Isto que é o som dos Pista é um ovo de Colombo. É certo que existe, por exemplo, o rockuduro dos sempre óptimos Throe & The Shine gravitando nas proximidades, mas como é que ninguém se lembrou disto antes? Temos as guitarras que cintilam com estridência controlada, tudo a favor do fervilhar rítmico que a bateria, pé no bombo e ritmo quebrado, acentua. Aqui e ali, coros ou cantoria que pedem que nos juntemos à banda, que sejamos um com a banda. Os Pista são festa comunal, são criação muito do nosso tempo. Bruno Afonso fala, como já dissemos, de Fela Kuti e da porta que Fela lhe abriu para o universo da música africana. Cláudio Fernandes acrescenta: “a minha cabeça vai buscar coisas que ouvia lá em casa, a música popularucha que os meus pais ouviam em cassete e que, quer queira, quer não, ficarão comigo para sempre” – e depois aponta que “se tocares o Morena morenita do Marco Paulo numa vertente mais rock, podia ser uma canção de Pista”. Não se tente, porém, descobrir os Pista numa possível intersecção entre Fela Kuti e Morena morenita.

A intuição comanda a acção
Bamboleio foi gravado em isolamento no Alvito, no estúdio alentejano de Luís Nunes (ou seja, Benjamin, ex-Walter Benjamin, autor recente desse belíssimo álbum intitulado Auto Rádio). Quiseram aproveitar o seu reconhecido talento de produtor e, dado que nem o dinheiro nem o tempo abundavam, eliminar o máximo de distracções possível. “Dali só saíamos para ir ao tasco beber um vinho, ir ao supermercado um par de vezes. Quanto ao resto, respirávamos aquela tranquilidade”, conta Ernesto Vitali. Gravadas na sua maioria ao vivo no estúdio, as dez canções de Bamboleio não reflectem essa paz de espírito. Esta música, sorriso feliz no rosto, é música agitada. E tão melhor quanto menos procura uma alegria redondinha, certinha – como se ouve, curiosamente, no novo single, Sal mão.
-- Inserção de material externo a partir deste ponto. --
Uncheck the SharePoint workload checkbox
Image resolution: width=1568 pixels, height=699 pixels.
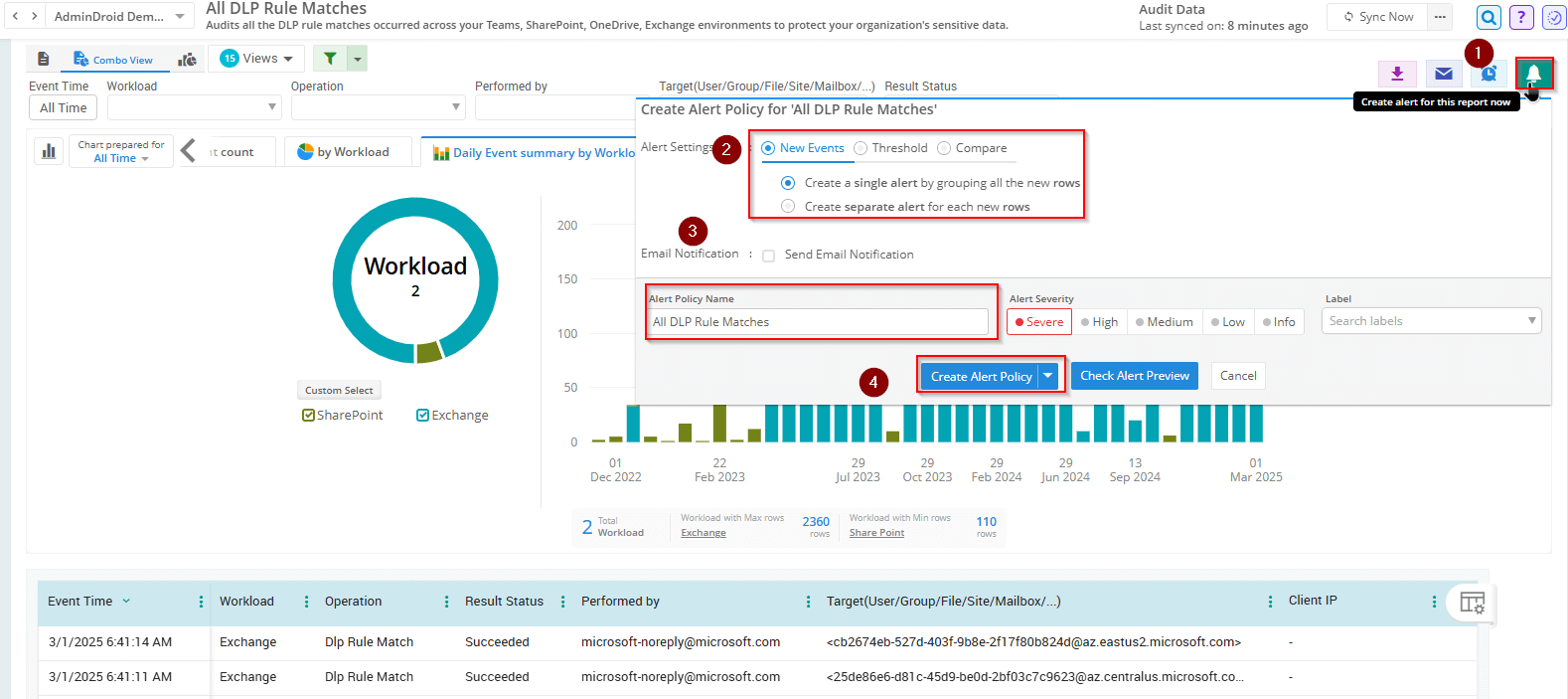309,416
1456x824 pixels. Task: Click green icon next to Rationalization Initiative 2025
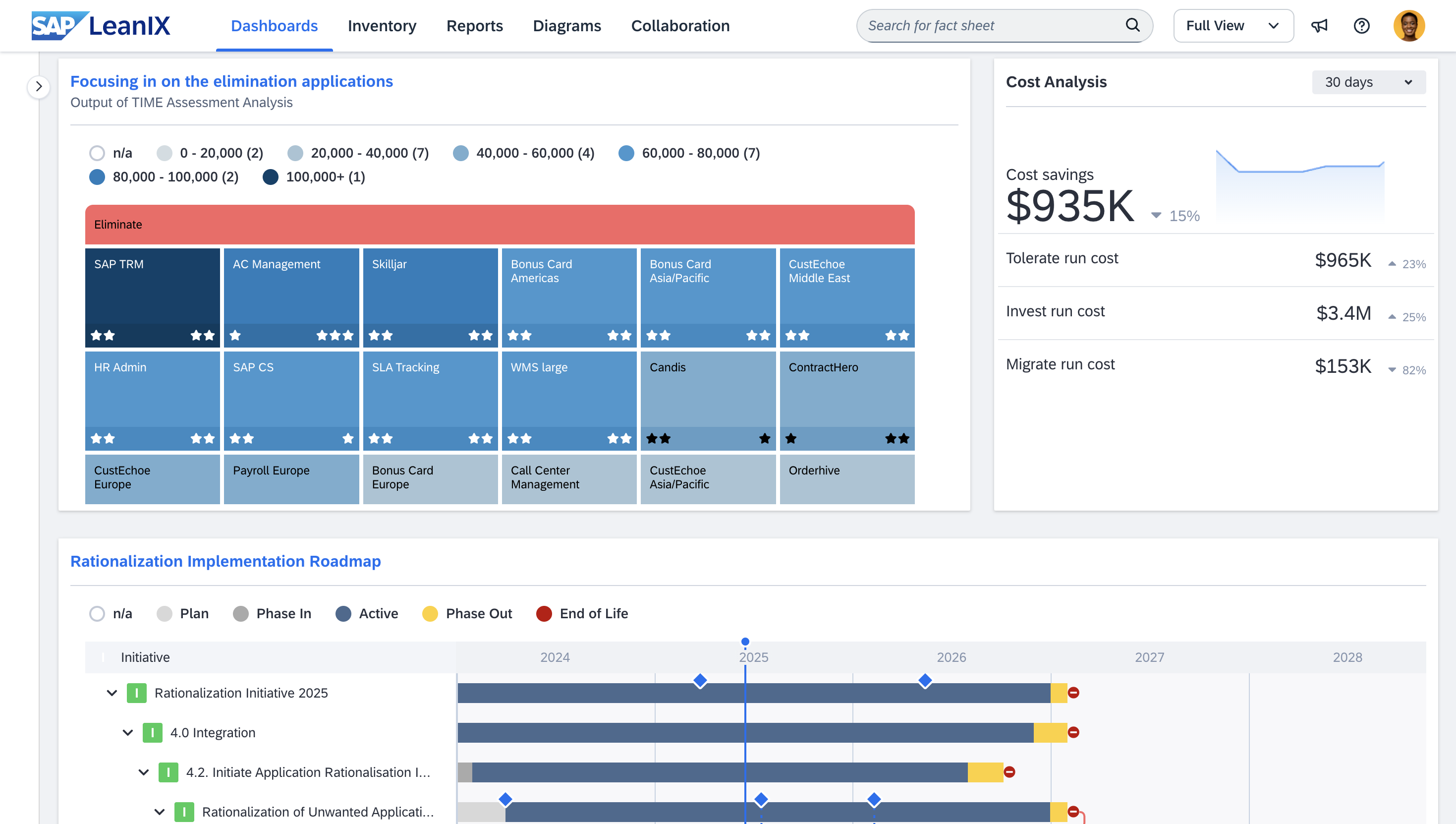136,693
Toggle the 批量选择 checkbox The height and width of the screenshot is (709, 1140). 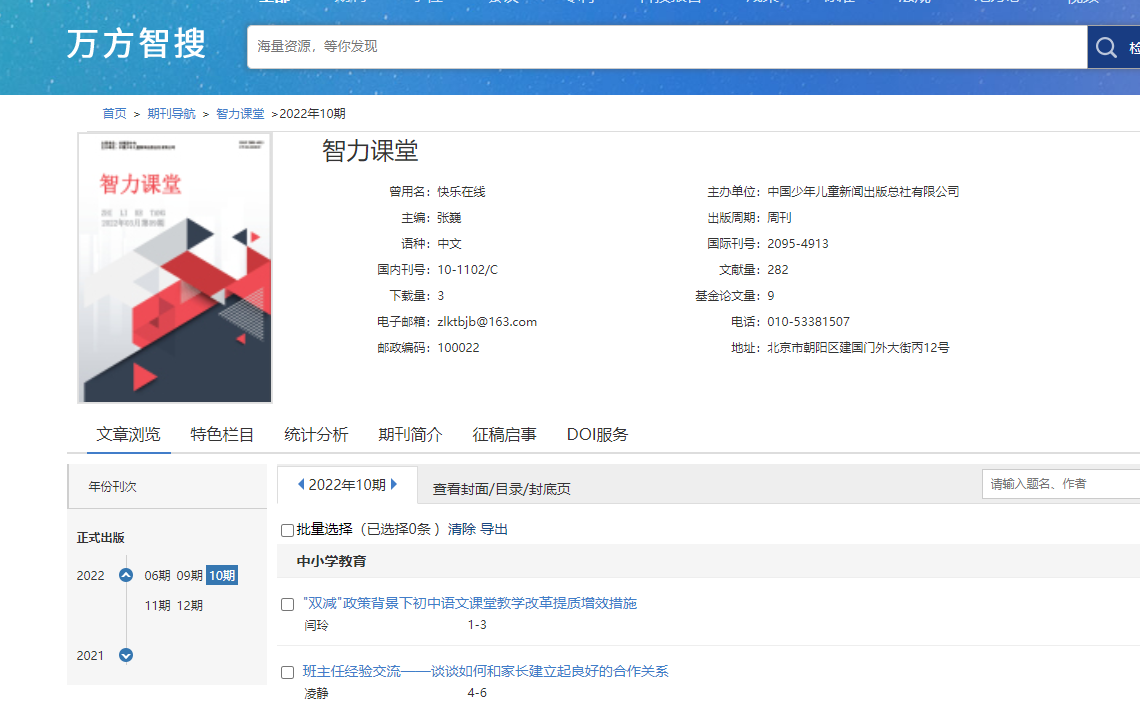point(288,530)
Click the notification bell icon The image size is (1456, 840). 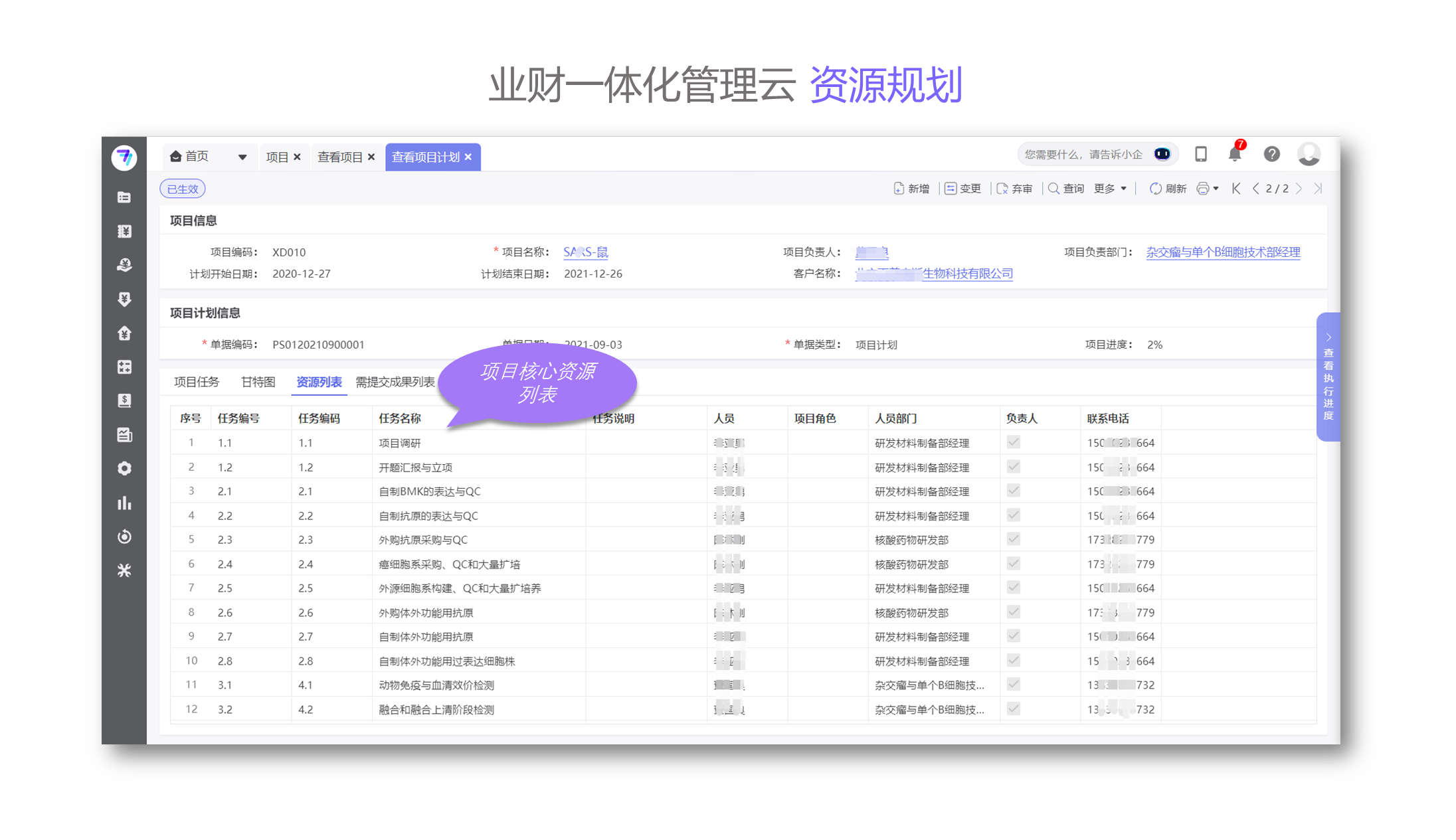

A agitação dos Pista torna-se verdadeiramente contagiante quando se evidencia a natureza híbrida da sua música: quando sobre o ritmo incessante caem guitarras com a luz tremeluzente da de Tom Verlaine nos Television ou com o tique nervoso das dos Feelies; quando o kraut-rock avança autobahn dentro nos dez minutos da Queráute que encerra Bamboleio. “É quase intuitivo”, comentará Bruno Afonso, antes de acrescentar, “eu sempre tive problemas com rótulos”. Nesse momento, Cláudio Fernandes faz a adenda fulcral: “Nós não temos sequer noção do que estamos a fazer”. Para ele, nas questões da música, tudo é muito simples. “Há música de que gosto e música de que não gosto tanto”.

Os Pista são, portanto, ele e dois companheiros a descobrirem música de que gostam. E é impossível não gostar de Bamboleio e da festa que proporciona. Esperem para ver. Na apresentação do álbum no Musicbox, os Pista estarão longe de sozinhos. Ao longo da noite, irão juntar-se-lhes em palco os Bro-X, Nick Nicotine, Ricardo Martins, Alex D’Alva Teixeira, Fast Eddie Nelson, Jibóia ou Dirty Coal Train. Ou seja, “pessoas com quem temos pontos em comum, amigos de longa e curta data, pessoal poster da cena do Barreiro”. Todos juntos como pede a música de Pista. Nunca esquecer: no bambolear é que está a ganho. O rock’n’roll faz o resto.